(Task details) Copy each line below containing "Toggle".

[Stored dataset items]
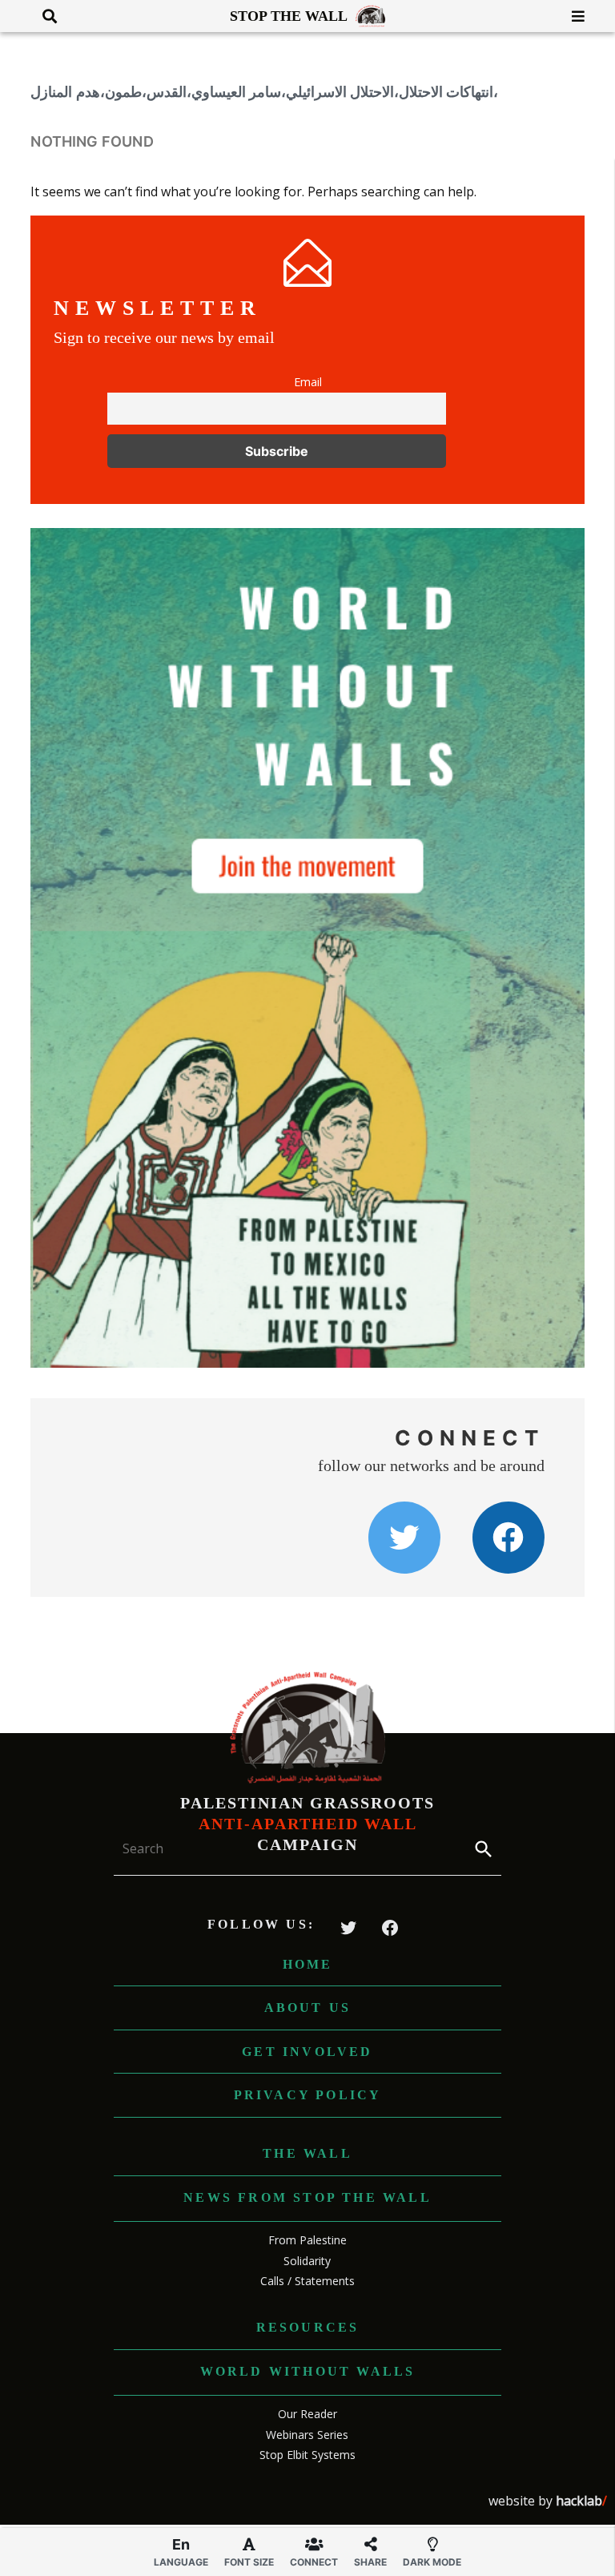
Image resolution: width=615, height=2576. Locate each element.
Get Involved (307, 2051)
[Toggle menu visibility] (572, 16)
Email (308, 381)
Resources (308, 2327)
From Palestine (307, 2239)
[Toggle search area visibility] (43, 16)
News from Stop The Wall (307, 2197)
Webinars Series (307, 2434)
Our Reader (307, 2413)
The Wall (307, 2153)
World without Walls (308, 2371)
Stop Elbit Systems (307, 2454)
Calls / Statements (307, 2280)
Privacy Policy (308, 2095)
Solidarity (307, 2260)
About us (308, 2007)
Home (308, 1964)
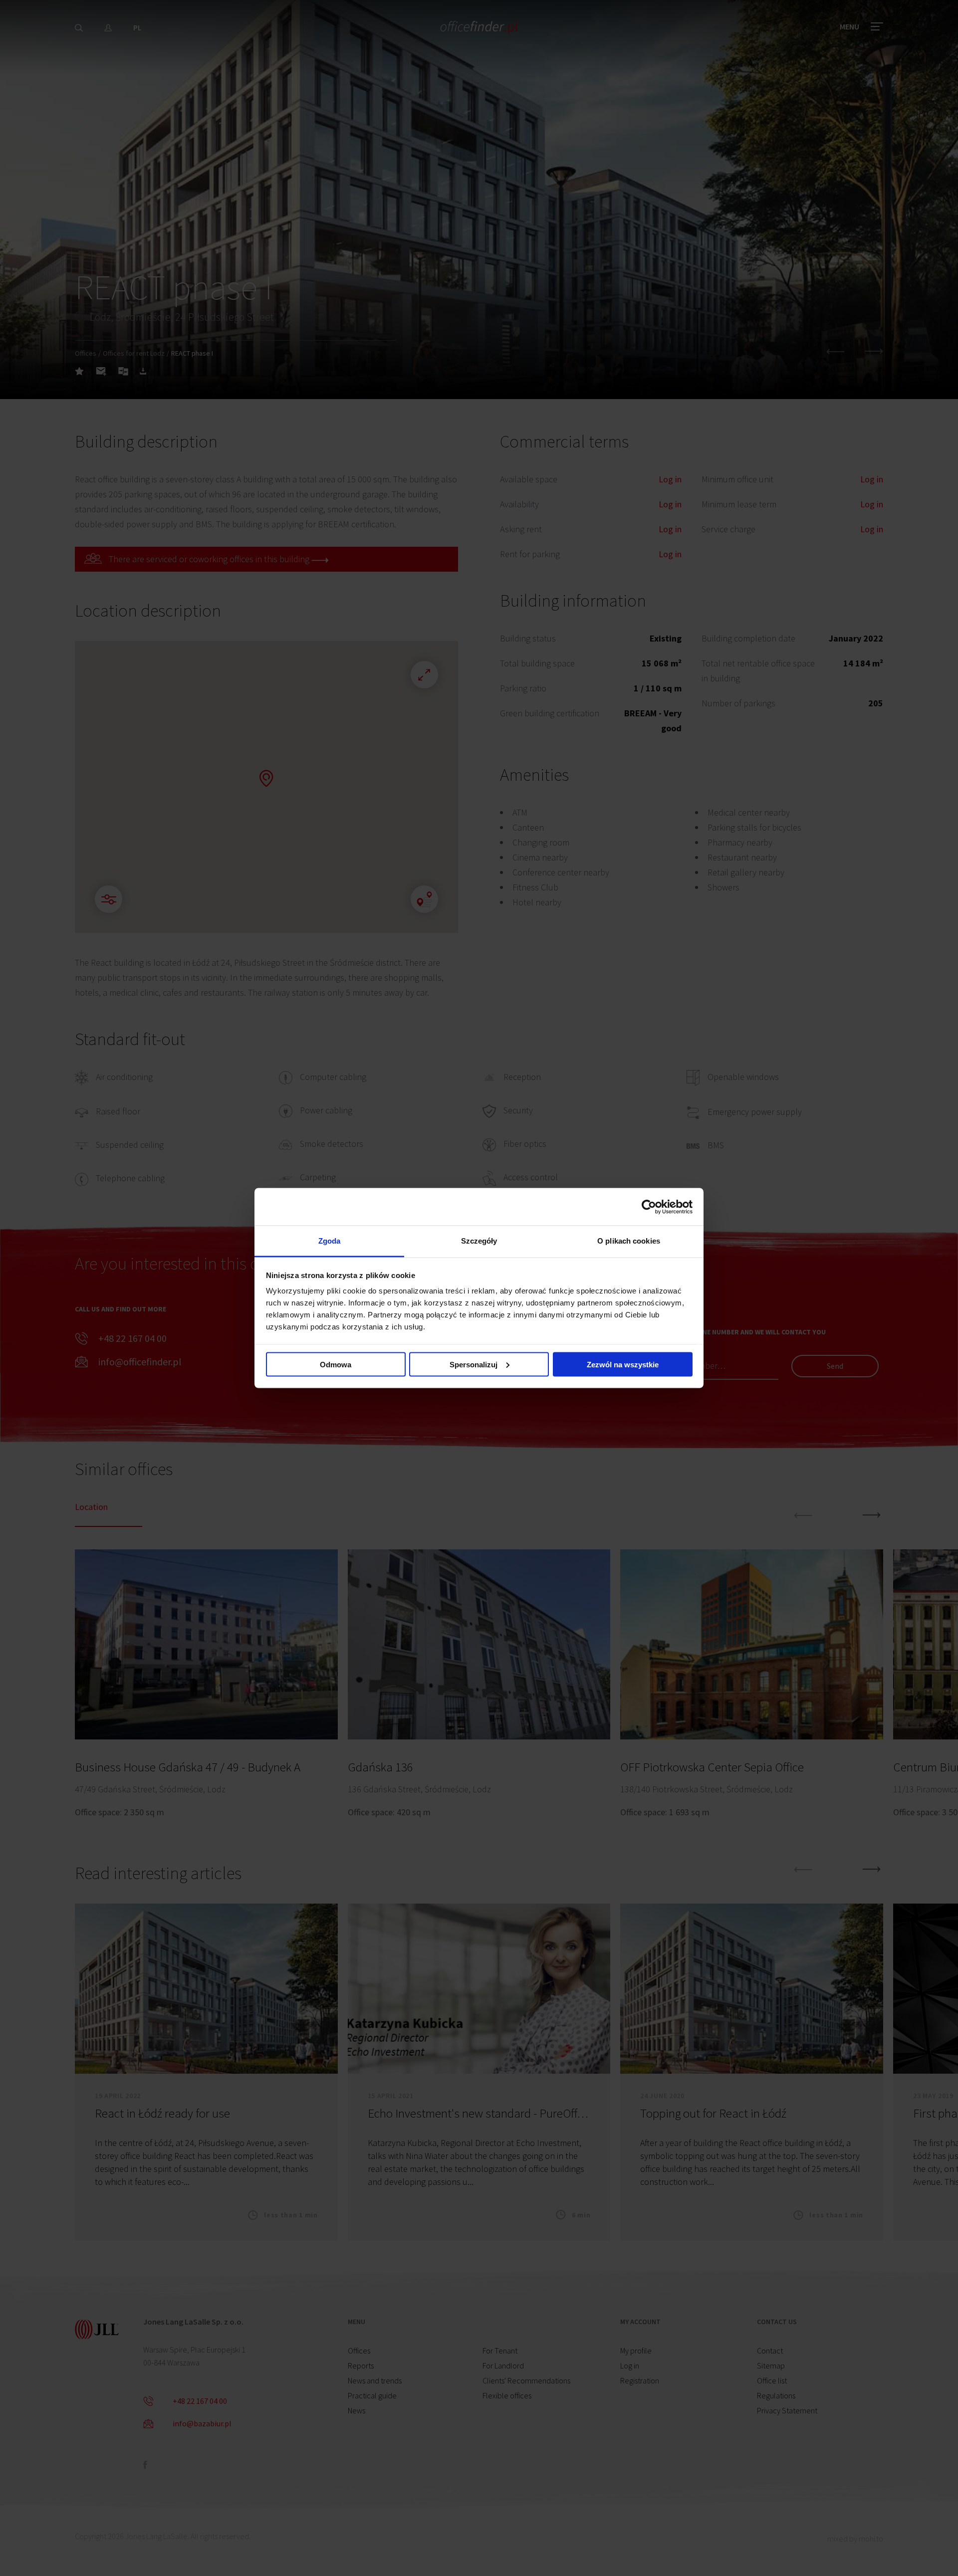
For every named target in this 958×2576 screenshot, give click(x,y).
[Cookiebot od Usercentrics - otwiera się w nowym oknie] (649, 1206)
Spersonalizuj (473, 1364)
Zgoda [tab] (329, 1241)
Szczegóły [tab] (479, 1241)
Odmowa (335, 1364)
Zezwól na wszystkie (623, 1364)
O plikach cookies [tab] (628, 1241)
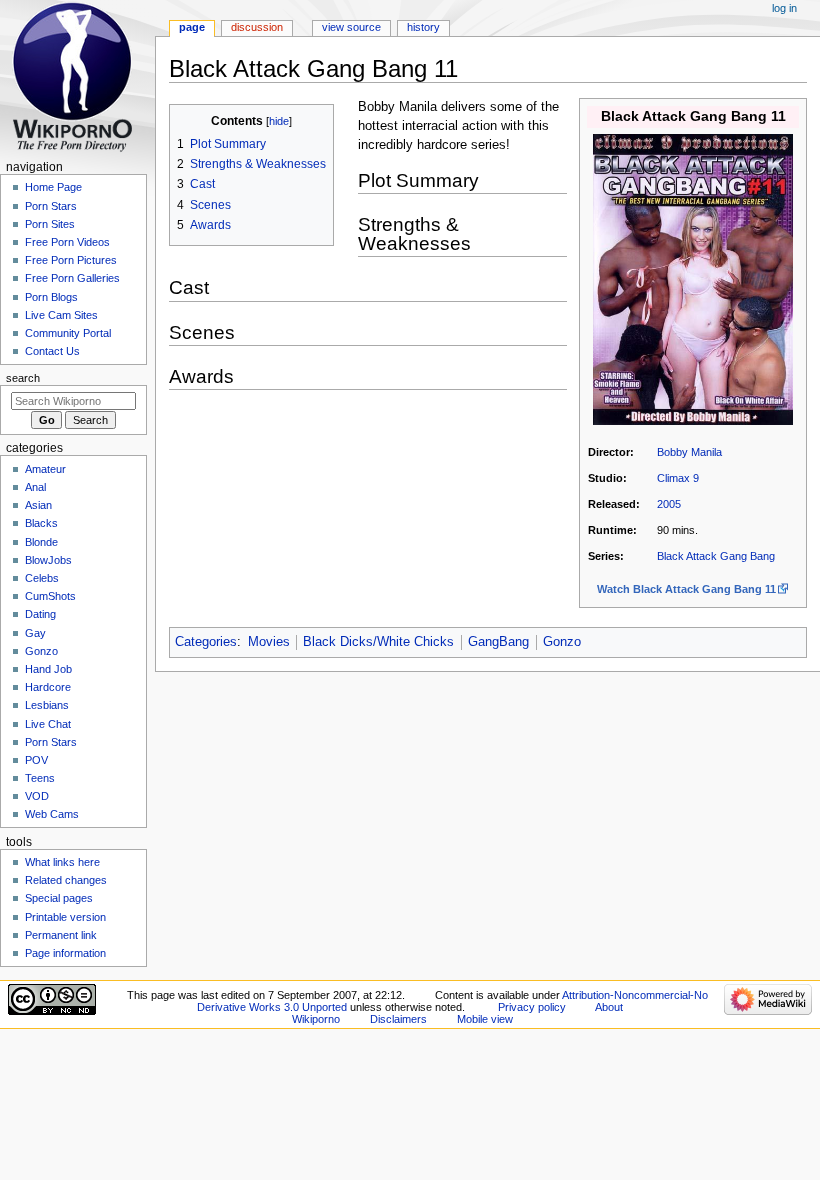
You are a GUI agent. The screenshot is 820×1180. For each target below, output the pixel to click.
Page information (65, 953)
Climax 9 (678, 478)
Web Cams (52, 814)
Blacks (41, 523)
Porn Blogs (51, 297)
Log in (784, 8)
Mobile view (485, 1019)
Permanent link (61, 935)
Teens (40, 778)
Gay (35, 633)
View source (351, 27)
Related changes (66, 880)
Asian (38, 505)
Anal (35, 487)
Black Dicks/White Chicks (378, 642)
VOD (37, 796)
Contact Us (52, 351)
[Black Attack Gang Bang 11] (693, 279)
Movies (269, 642)
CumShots (50, 596)
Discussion (257, 27)
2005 (669, 504)
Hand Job (48, 669)
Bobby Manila (689, 452)
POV (36, 760)
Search (23, 378)
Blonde (41, 542)
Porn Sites (50, 224)
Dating (40, 614)
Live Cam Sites (61, 315)
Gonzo (562, 642)
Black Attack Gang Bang (716, 556)
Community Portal (68, 333)
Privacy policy (532, 1007)
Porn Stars (51, 206)
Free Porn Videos (67, 242)
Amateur (45, 469)
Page (192, 27)
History (423, 27)
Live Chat (48, 724)
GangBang (498, 642)
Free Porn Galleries (72, 278)
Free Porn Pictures (71, 260)
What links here (62, 862)
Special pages (59, 898)
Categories (206, 642)
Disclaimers (398, 1019)
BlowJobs (48, 560)
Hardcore (48, 687)
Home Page (53, 187)
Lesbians (47, 705)
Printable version (65, 917)
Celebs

(Solution for this exercise)
[Toggle menu visibility] (572, 16)
[Toggle search area visibility] (43, 16)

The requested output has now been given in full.